** Text shown follows **
What follows is a dizzying upheaval of everything they thought they knew and understood about the world around them. Awaiting the fans is a dark and scathing denunciation of the history they assumed to be true and a personal journey for Eamon as he discovers his connection to the beloved childhood story is deeper and more horrible than he’d suspected.
The poem at the heart of Winterset Hollow is something I could imagine published on its own, and I could understand how the fictional characters might have cherished its captivating story.
It’s the larger narrative, beautifully written and complete with its damning subtext of the evils associated with colonization and Westward expansion in early America that I adore, though. It’s so well-written and ingenious in its acknowledgment that Manifest Destiny and the American Dream were constructed on a substrate of nightmares levied against all those unfortunate enough to be in the path.
The audiobook narrated by Jonathan Edward Durham himself was a spectacular way to experience this story, and he managed to capture both the tarnished innocence of Eamon and the bitterness combined with the sadness of the residents of Addington Isle.

Kagen the Damned by Jonathan Maberry, Narrated by Ray Porter

Jonathan Maberry brings his fast-paced, high-intensity blend of grit, well-drawn characters, action, and wry humor to the realm of fantasy literature with one hell of a splash. Kagen the Damned is everything readers have loved about the Joe Ledger and Pine Deep novels but transferred to a world of swords and sorcery, complete with an homage to Chambers, Lovecraft, Bloch, and Derleth.
Kagen Vale is a broken man, devastated and demoralized by his failure to protect the imperial family he’d been charged with protecting. Possibly the last surviving member of the Vale family, Kagen is driven solely by his need for revenge, forced to wander alone as the gods he’d worshipped have abandoned him. Walking a tightrope between drunkenness and violence, Kagen is hunted by those he hunts, and unless he can find some allies in his quest for vengeance, he’s doomed to fail.
As long-forbidden magic and old gods return to the realm of the Silver Empire, the world Kagen was familiar with becomes increasingly strange and threatening, as an unexpected enemy with enigmatic and sinister plans seeks to take a throne that Kagen will die to defend.
** End of Text shown **
** Entries provided follows **
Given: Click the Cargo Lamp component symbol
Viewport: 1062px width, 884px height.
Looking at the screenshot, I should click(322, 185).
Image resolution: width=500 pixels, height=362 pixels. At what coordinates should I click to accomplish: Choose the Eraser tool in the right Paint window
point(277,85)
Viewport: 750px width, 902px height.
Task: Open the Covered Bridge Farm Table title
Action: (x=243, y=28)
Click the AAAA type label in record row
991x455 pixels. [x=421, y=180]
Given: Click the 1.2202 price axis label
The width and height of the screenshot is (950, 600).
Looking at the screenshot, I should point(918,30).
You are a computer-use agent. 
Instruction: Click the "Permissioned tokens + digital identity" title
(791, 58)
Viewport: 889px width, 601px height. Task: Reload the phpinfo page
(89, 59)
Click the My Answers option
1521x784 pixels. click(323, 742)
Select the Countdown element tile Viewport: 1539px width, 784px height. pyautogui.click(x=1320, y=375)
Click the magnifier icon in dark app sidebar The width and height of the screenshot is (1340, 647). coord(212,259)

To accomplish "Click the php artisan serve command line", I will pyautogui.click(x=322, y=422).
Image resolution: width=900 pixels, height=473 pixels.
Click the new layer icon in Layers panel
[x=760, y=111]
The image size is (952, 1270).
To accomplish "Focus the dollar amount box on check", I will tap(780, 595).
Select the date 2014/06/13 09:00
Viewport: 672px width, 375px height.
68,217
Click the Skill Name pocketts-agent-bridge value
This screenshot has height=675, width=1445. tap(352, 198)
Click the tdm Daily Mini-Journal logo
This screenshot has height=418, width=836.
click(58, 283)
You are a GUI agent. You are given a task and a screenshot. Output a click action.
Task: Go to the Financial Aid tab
** End of Entries provided **
What to do:
• a. In the book reviews, who narrates the audiobook of Winterset Hollow?
• b. List every writer that, according to the book reviews, Kagen the Damned pays homage to.
• c. Extend the book reviews by writing what follows their final sentence.

Results in order:
• a. Jonathan Edward Durham himself narrates it.

• b. Chambers, Lovecraft, Bloch, Derleth

• c.
Fans of Richard K. Morgan and George R.R. Martin are sure to love Maberry’s foray into horror-tinged fantasy, but there’s nothing not to love about this introduction to a must-read trilogy.
Ray Porter perfectly captures the character of Kagen in his narration, while bringing the cast of additional characters to life with a blend of accents that are at times both familiar and alien to the listener. Porter was quite likely the best possible choice for the audiobook narration of this novel, and I trust that he’s contracted to provide his services for the remaining two books as well.

Last Day by Todd Love

Todd Love finds a new way to surprise his readers, both in the pure dialogue construction of this narrative and in the shockingly sad twist revealed at the conclusion. But this isn’t one of those twists shoehorned in for the sake of taking the reader by surprise, the hints are there throughout the story, if only we knew to pay attention.
A conversation takes place between two old friends as a former detective, Lloyd Andrews, evaluates his life and the mistakes he’s made. Reflecting on the events that transpired when he successfully ended the killing spree of The Barrhaven Cannibal, he needs to unburden himself to the only person he knows will understand.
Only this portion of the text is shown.